◆ Material proporcionado
*****

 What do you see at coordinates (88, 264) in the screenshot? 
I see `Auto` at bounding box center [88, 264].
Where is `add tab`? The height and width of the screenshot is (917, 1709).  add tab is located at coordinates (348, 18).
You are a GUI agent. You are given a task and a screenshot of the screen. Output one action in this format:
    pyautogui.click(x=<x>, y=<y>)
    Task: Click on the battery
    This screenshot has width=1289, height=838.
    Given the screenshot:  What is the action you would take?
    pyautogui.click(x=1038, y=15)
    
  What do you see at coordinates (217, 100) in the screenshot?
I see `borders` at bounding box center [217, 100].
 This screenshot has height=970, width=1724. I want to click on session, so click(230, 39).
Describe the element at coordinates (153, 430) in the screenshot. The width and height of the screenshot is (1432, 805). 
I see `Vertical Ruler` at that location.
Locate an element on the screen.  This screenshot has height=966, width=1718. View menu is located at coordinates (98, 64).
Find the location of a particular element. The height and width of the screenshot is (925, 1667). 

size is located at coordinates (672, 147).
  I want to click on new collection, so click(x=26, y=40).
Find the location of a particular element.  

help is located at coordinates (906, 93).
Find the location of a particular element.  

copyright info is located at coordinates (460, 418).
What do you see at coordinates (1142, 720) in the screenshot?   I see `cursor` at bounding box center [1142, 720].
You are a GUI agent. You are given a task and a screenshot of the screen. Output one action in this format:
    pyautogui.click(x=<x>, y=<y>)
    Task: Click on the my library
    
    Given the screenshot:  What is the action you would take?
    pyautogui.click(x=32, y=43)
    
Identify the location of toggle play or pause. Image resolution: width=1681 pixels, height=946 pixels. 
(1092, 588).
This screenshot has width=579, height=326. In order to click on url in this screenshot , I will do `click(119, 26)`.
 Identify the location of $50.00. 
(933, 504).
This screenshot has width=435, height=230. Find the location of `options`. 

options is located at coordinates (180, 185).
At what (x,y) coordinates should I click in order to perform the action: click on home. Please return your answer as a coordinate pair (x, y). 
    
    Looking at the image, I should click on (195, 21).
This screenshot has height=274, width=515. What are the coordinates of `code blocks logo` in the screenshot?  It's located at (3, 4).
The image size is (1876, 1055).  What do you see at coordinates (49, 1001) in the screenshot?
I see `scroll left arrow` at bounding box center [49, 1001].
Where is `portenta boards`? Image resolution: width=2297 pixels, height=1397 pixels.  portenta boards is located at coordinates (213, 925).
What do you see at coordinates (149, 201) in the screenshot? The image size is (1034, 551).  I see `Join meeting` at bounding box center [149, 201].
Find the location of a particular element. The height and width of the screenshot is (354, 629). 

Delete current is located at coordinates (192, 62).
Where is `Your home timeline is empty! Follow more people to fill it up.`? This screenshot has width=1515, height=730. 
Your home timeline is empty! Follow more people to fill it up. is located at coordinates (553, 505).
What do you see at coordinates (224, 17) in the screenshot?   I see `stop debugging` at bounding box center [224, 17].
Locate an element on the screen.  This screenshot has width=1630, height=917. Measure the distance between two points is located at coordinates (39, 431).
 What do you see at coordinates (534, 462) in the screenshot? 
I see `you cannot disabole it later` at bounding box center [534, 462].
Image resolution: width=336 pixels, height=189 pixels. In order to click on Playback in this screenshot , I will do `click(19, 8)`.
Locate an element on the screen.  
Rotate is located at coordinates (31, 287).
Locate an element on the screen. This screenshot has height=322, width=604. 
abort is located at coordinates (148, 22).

*****

◆ Lo que se solicita
Transcriba literalmente todas las filas anteriores, de la primera a la última.

◆ Respuesta completa
 What do you see at coordinates (88, 264) in the screenshot? 
I see `Auto` at bounding box center [88, 264].
Where is `add tab`? The height and width of the screenshot is (917, 1709).  add tab is located at coordinates (348, 18).
You are a GUI agent. You are given a task and a screenshot of the screen. Output one action in this format:
    pyautogui.click(x=<x>, y=<y>)
    Task: Click on the battery
    This screenshot has width=1289, height=838.
    Given the screenshot:  What is the action you would take?
    pyautogui.click(x=1038, y=15)
    
  What do you see at coordinates (217, 100) in the screenshot?
I see `borders` at bounding box center [217, 100].
 This screenshot has height=970, width=1724. I want to click on session, so click(230, 39).
Describe the element at coordinates (153, 430) in the screenshot. The width and height of the screenshot is (1432, 805). 
I see `Vertical Ruler` at that location.
Locate an element on the screen.  This screenshot has height=966, width=1718. View menu is located at coordinates (98, 64).
Find the location of a particular element. The height and width of the screenshot is (925, 1667). 

size is located at coordinates (672, 147).
  I want to click on new collection, so click(x=26, y=40).
Find the location of a particular element.  

help is located at coordinates (906, 93).
Find the location of a particular element.  

copyright info is located at coordinates (460, 418).
What do you see at coordinates (1142, 720) in the screenshot?   I see `cursor` at bounding box center [1142, 720].
You are a GUI agent. You are given a task and a screenshot of the screen. Output one action in this format:
    pyautogui.click(x=<x>, y=<y>)
    Task: Click on the my library
    
    Given the screenshot:  What is the action you would take?
    pyautogui.click(x=32, y=43)
    
Identify the location of toggle play or pause. Image resolution: width=1681 pixels, height=946 pixels. 
(1092, 588).
This screenshot has width=579, height=326. In order to click on url in this screenshot , I will do `click(119, 26)`.
 Identify the location of $50.00. 
(933, 504).
This screenshot has width=435, height=230. Find the location of `options`. 

options is located at coordinates (180, 185).
At what (x,y) coordinates should I click in order to perform the action: click on home. Please return your answer as a coordinate pair (x, y). 
    
    Looking at the image, I should click on (195, 21).
This screenshot has height=274, width=515. What are the coordinates of `code blocks logo` in the screenshot?  It's located at (3, 4).
The image size is (1876, 1055).  What do you see at coordinates (49, 1001) in the screenshot?
I see `scroll left arrow` at bounding box center [49, 1001].
Where is `portenta boards`? Image resolution: width=2297 pixels, height=1397 pixels.  portenta boards is located at coordinates (213, 925).
What do you see at coordinates (149, 201) in the screenshot? The image size is (1034, 551).  I see `Join meeting` at bounding box center [149, 201].
Find the location of a particular element. The height and width of the screenshot is (354, 629). 

Delete current is located at coordinates (192, 62).
Where is `Your home timeline is empty! Follow more people to fill it up.`? This screenshot has width=1515, height=730. 
Your home timeline is empty! Follow more people to fill it up. is located at coordinates (553, 505).
What do you see at coordinates (224, 17) in the screenshot?   I see `stop debugging` at bounding box center [224, 17].
Locate an element on the screen.  This screenshot has width=1630, height=917. Measure the distance between two points is located at coordinates (39, 431).
 What do you see at coordinates (534, 462) in the screenshot? 
I see `you cannot disabole it later` at bounding box center [534, 462].
Image resolution: width=336 pixels, height=189 pixels. In order to click on Playback in this screenshot , I will do `click(19, 8)`.
Locate an element on the screen.  
Rotate is located at coordinates (31, 287).
Locate an element on the screen. This screenshot has height=322, width=604. 
abort is located at coordinates (148, 22).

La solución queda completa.